Presto também homenagem ao importante trabalho realizado, sob a vossa vigilância, pelos serviços e movimentos da pastoral da família. As iniciativas que eles promovem, são um apoio indispensável para o crescimento e para a vitalidade humanas e espirituais dos lares, bem como uma resposta concreta ao fenómeno da desintegração da família. Não podemos assistir, impotentes, à ruina da família. A Igreja deseja participar, neste âmbito, numa verdadeira mudança das mentalidades e dos comportamentos, a fim de que triunfem os valores positivos relacionados com a vida conjugal e familiar, e que as relações não sejam enfrentadas simplesmente sob o ponto de vista individualista e do prazer pessoal, o que desnatura o sentido profundo do amor humano, que é antes de mais altruismo e doação de si. O comprometimento no matrimónio requer um certo número de missões e de responsabilidades, entre as quais as de manter e fazer crescer o vínculo conjugal, e de se ocupar dos filhos. Neste espírito, é bom oferecer uma ajuda aos pais, que são os primeiros educadores dos seus filhos, para que possam, por um lado, gerir e resolver as crises conjugais que poderão atravessar e, por outro, dar aos jovens o testemunho da grandeza do amor fiel e único, assim como os elementos de uma educação humana, afectiva e sexual, face às mensagens muitas vezes destruidoras da sociedade actual, que fazem crer que todos os comportamentos afectivos são bons, negando qualquer qualificação moral dos actos humanos. Tal atitude é particularmente desastrosa para os jovens, porque os compromete por vezes, sem consideração alguma, em comportamentos errados que, vemo-lo com muita frequência, deixam marcas profundas na sua psique, comprometendo as suas atitudes e os seus empenhos futuros.

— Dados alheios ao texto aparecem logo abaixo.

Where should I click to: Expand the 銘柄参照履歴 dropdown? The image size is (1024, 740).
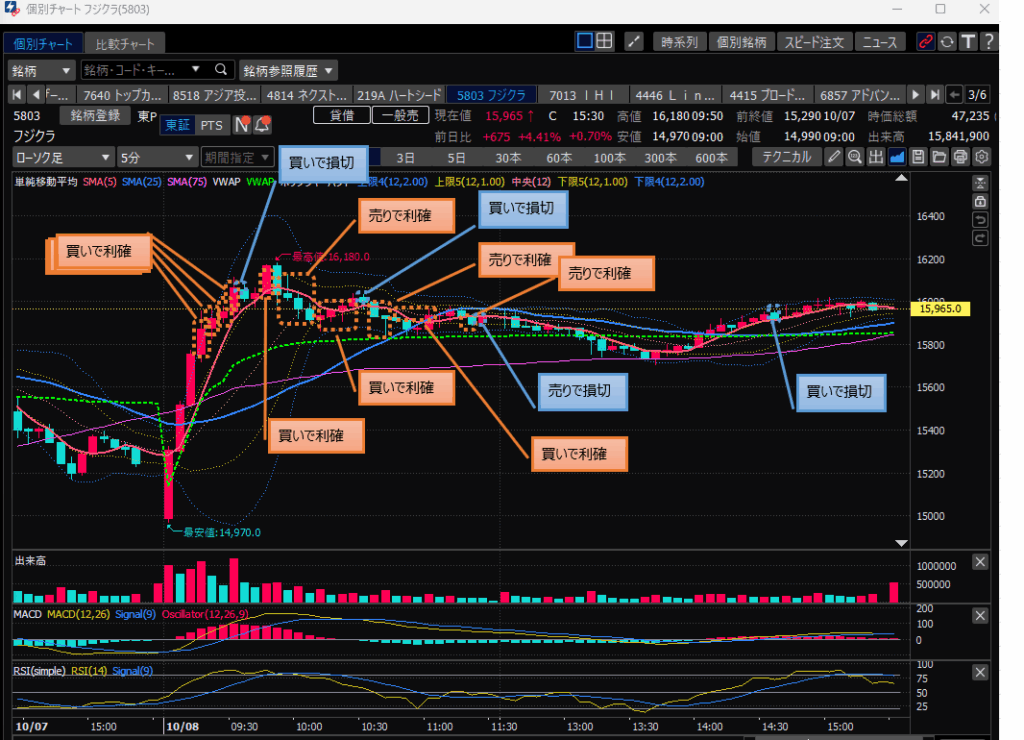pyautogui.click(x=288, y=70)
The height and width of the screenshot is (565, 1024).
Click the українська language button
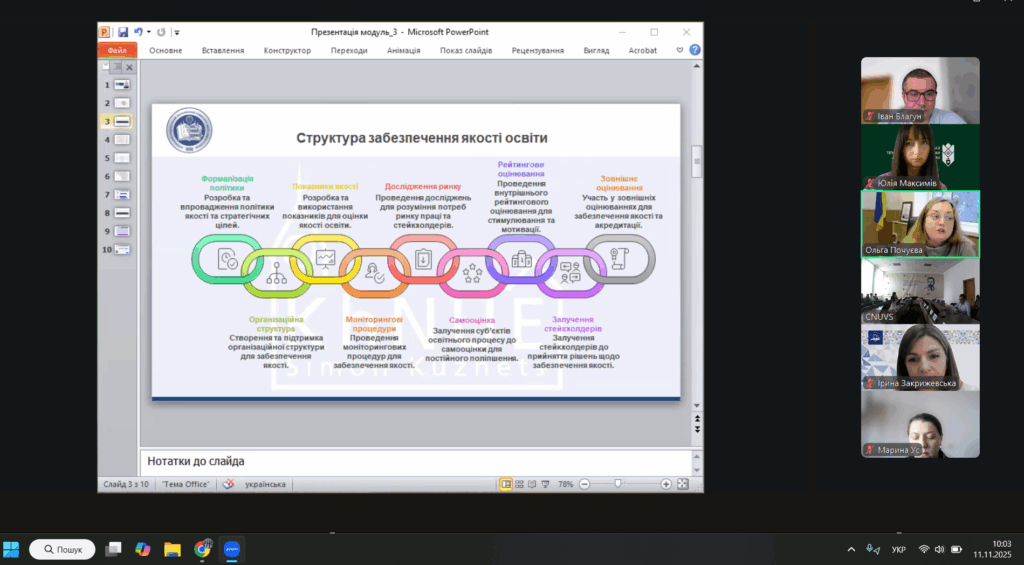tap(265, 484)
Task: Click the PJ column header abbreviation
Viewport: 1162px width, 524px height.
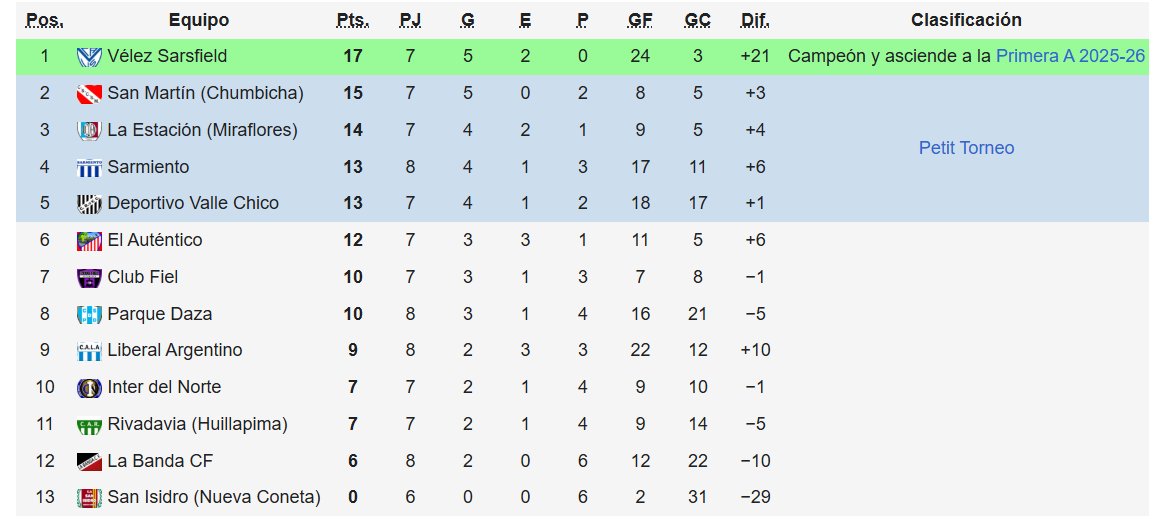Action: [410, 20]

7. Queridos Irmãos no Episcopado, no final do nosso encontro, gostaria de recordar a bela figura de Madalena Delbrêl, de quem festejamos o centenário do nascimento. Ela participou na aventura missionária da Igreja na França no século vinte, sobretudo na fundação da Missão da França e do seu seminário em Lisieux. Possa o seu testemunho luminoso ajudar todos os fiéis, juntamente com os seus pastores, a enraizarem-se na vida ordinária e nas diferentes culturas, para fazerem penetrar nelas, mediante uma vida cada vez mais fraterna, a novidade e a força do Evangelho! Mantendo viva, no seu coração e na sua vida, a consciência eclesial, isto é, "a consciência de serem membros da Igreja de Jesus Cristo, participantes no seu mistério de comunhão e na sua energia apostólica e missionária" (Christifideles laici, CL 64), os fiéis poderão oferecer-se ao serviço dos seus irmãos. Confio-vos a Nossa Senhora e concedo-vos a vós, aos sacerdotes, aos diáconos, aos religiosos e às religiosas, bem como aos leigos das vossas dioceses, uma afectuosa Bênção apostólica.